Air Quality Monitors Go Blank as PM2.5 Levels Cross 1,000 µg/m³
Photo : PTI

New Delhi: At a time when Delhi’s air quality plunged to “hazardous” levels post-Diwali, several air monitoring stations in the national capital mysteriously stopped displaying data during the most critical hours. Around midnight, when PM2.5 levels at RK Puram peaked at a staggering 1,476 micrograms per cubic metre, real-time readings vanished from the Delhi Pollution Control Committee’s (DPCC) website for nearly five hours, as per a TOI report.
The data reappeared at 6 am, showing a downward trend, 1,187 µg/m³ at 6 am and 1,064 µg/m³ at 7 am, but by then, the city’s worst pollution phase had passed.
Data Vanishes During Peak Pollution Hours
Experts said several monitoring stations run by DPCC, the Central Pollution Control Board (CPCB), and the India Meteorological Department (IMD) stopped showing hourly data for PM10 and PM2.5 when levels neared or exceeded the 1,000 µg/m³ mark. They warned that such data gaps could distort daily averages and obscure the true severity of pollution, as per the report.
At Nehru Nagar, the most polluted station on Diwali night, hourly PM2.5 concentration touched 1,763 µg/m³ at 10 pm, but the 11 pm data was missing. Similarly, CPCB’s ITO station recorded 923 µg/m³ at 1 am, but no data for six hours in between. Gaps were also found at NSIT Dwarka, where PM10 data disappeared between midnight and 5 am. IMD’s Ayanagar station reported missing PM10 readings for five hours and missing PM2.5 data between 2 am and 4 am.
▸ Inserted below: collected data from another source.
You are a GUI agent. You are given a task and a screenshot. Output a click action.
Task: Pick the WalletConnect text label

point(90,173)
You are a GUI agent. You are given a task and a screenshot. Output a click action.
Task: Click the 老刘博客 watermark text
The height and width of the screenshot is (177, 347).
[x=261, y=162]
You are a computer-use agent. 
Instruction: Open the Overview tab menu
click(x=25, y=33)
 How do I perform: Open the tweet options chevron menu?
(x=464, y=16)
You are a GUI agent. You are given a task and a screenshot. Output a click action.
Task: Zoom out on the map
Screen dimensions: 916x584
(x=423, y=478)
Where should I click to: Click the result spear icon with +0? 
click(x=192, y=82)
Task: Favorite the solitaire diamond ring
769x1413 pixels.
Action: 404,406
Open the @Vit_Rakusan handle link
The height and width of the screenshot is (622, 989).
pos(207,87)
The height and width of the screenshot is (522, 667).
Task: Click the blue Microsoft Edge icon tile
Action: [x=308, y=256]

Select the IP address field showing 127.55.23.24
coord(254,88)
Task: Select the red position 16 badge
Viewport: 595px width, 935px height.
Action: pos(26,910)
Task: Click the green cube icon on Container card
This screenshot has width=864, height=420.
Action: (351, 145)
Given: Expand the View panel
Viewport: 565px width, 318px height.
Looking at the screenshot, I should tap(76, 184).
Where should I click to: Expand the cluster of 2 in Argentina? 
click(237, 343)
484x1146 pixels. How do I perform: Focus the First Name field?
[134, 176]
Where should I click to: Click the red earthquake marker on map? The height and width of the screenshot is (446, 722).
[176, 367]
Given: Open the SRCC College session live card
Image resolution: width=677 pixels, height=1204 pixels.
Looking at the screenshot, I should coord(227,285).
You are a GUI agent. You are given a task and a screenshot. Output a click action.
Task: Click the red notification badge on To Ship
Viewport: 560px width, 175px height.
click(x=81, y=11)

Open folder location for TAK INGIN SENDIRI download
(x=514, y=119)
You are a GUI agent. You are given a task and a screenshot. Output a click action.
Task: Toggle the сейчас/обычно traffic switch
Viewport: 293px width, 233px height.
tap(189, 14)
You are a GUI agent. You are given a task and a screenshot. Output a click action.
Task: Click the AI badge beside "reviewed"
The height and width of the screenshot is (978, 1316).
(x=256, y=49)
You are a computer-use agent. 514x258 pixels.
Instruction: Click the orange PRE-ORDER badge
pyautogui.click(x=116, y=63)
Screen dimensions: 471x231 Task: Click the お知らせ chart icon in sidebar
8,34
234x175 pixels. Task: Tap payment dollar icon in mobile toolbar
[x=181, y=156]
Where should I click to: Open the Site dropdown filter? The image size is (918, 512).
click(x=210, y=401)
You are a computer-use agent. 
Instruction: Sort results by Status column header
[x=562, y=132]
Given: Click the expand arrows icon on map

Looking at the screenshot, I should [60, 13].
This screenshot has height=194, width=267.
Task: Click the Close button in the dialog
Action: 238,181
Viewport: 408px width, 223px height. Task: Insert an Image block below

Experts Cry Foul Over Missing Data
Sunil Dahiya, founder and lead analyst at EnviroCatalysts, said the blackout wasn’t isolated, in the report. “Many stations blanked out on Monday night. This is not an issue with stations run by one monitoring agency; all four agencies, IITM, IMD, DPCC and CPCB, faced this issue,” he said.
He further noted, “The observed pattern shows that most stations stopped providing data when they approached 1,000 µg/m³ while there were stations such as Anand Vihar, Nehru Nagar, Mundka, etc. that recorded values above 1,000 µg/m³, indicating that the technology of monitoring isn’t an issue, at least in terms of being available. This is not the first time that the stations have stopped providing data; we have observed this over the past years too.”
Dahiya added that if monitoring systems have a technical limit, they must be upgraded. “Such missing data hampers data-driven insights, understanding the contribution of certain activities, their impact on health as well as skews the daily pollution level recordings, giving a false sense of lower air pollution levels,” he added.
Government Denies Data Blackout
Environment Minister Manjinder Singh Sirsa, however, dismissed the claims, saying, “All data is available on CPCB and DPCC, there is no missing data. You have to check.” Taking a veiled dig at the AAP, which had raised the issue, he added, “Those who are saying there is missing data, you know what their intentions are.”
Meanwhile, CPCB, DPCC, the Commission for Air Quality Management, and the IMD did not respond to queries regarding the missing data.